[Exercise description]: Reproduce every row below character for character, with no changes.

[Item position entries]
★ ★ ★
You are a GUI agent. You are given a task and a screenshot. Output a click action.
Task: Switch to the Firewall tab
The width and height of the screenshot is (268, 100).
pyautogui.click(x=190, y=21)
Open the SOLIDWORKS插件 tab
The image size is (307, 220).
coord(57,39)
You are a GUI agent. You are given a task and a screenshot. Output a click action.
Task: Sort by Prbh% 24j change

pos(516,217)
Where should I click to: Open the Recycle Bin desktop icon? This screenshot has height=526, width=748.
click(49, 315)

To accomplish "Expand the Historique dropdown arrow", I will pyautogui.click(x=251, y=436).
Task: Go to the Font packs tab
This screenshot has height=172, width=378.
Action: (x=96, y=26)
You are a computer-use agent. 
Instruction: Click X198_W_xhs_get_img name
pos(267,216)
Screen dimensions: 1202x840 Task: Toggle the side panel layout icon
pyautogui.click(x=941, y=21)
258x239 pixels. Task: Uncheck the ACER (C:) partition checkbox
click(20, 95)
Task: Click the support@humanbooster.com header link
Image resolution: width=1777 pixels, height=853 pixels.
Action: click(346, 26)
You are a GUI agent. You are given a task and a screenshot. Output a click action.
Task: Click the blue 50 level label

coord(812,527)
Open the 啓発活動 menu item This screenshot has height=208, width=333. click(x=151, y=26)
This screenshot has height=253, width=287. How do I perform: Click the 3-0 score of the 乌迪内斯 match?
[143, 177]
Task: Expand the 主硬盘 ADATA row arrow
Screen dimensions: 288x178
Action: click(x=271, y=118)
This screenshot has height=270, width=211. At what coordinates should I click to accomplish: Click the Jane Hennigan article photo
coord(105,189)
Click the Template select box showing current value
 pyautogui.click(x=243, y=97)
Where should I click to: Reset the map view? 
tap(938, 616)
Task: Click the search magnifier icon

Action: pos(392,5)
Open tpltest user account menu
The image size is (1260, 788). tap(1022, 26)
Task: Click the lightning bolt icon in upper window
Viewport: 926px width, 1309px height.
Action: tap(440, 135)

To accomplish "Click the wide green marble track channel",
★ ★ ★
[Exercise result]:
You are a GUI agent. You are given a task and a screenshot. Output a click action.
Task: Switch to the Firewall tab
The width and height of the screenshot is (268, 100).
pyautogui.click(x=190, y=21)
Open the SOLIDWORKS插件 tab
The image size is (307, 220).
coord(57,39)
You are a GUI agent. You are given a task and a screenshot. Output a click action.
Task: Sort by Prbh% 24j change

pos(516,217)
Where should I click to: Open the Recycle Bin desktop icon? This screenshot has height=526, width=748.
click(49, 315)

To accomplish "Expand the Historique dropdown arrow", I will pyautogui.click(x=251, y=436).
Task: Go to the Font packs tab
This screenshot has height=172, width=378.
Action: (x=96, y=26)
You are a computer-use agent. 
Instruction: Click X198_W_xhs_get_img name
pos(267,216)
Screen dimensions: 1202x840 Task: Toggle the side panel layout icon
pyautogui.click(x=941, y=21)
258x239 pixels. Task: Uncheck the ACER (C:) partition checkbox
click(20, 95)
Task: Click the support@humanbooster.com header link
Image resolution: width=1777 pixels, height=853 pixels.
Action: click(346, 26)
You are a GUI agent. You are given a task and a screenshot. Output a click action.
Task: Click the blue 50 level label

coord(812,527)
Open the 啓発活動 menu item This screenshot has height=208, width=333. click(x=151, y=26)
This screenshot has height=253, width=287. How do I perform: Click the 3-0 score of the 乌迪内斯 match?
[143, 177]
Task: Expand the 主硬盘 ADATA row arrow
Screen dimensions: 288x178
Action: click(x=271, y=118)
This screenshot has height=270, width=211. At what coordinates should I click to accomplish: Click the Jane Hennigan article photo
coord(105,189)
Click the Template select box showing current value
 pyautogui.click(x=243, y=97)
Where should I click to: Reset the map view? 
tap(938, 616)
Task: Click the search magnifier icon

Action: pos(392,5)
Open tpltest user account menu
The image size is (1260, 788). tap(1022, 26)
Task: Click the lightning bolt icon in upper window
Viewport: 926px width, 1309px height.
Action: tap(440, 135)

To accomplish "Click the wide green marble track channel",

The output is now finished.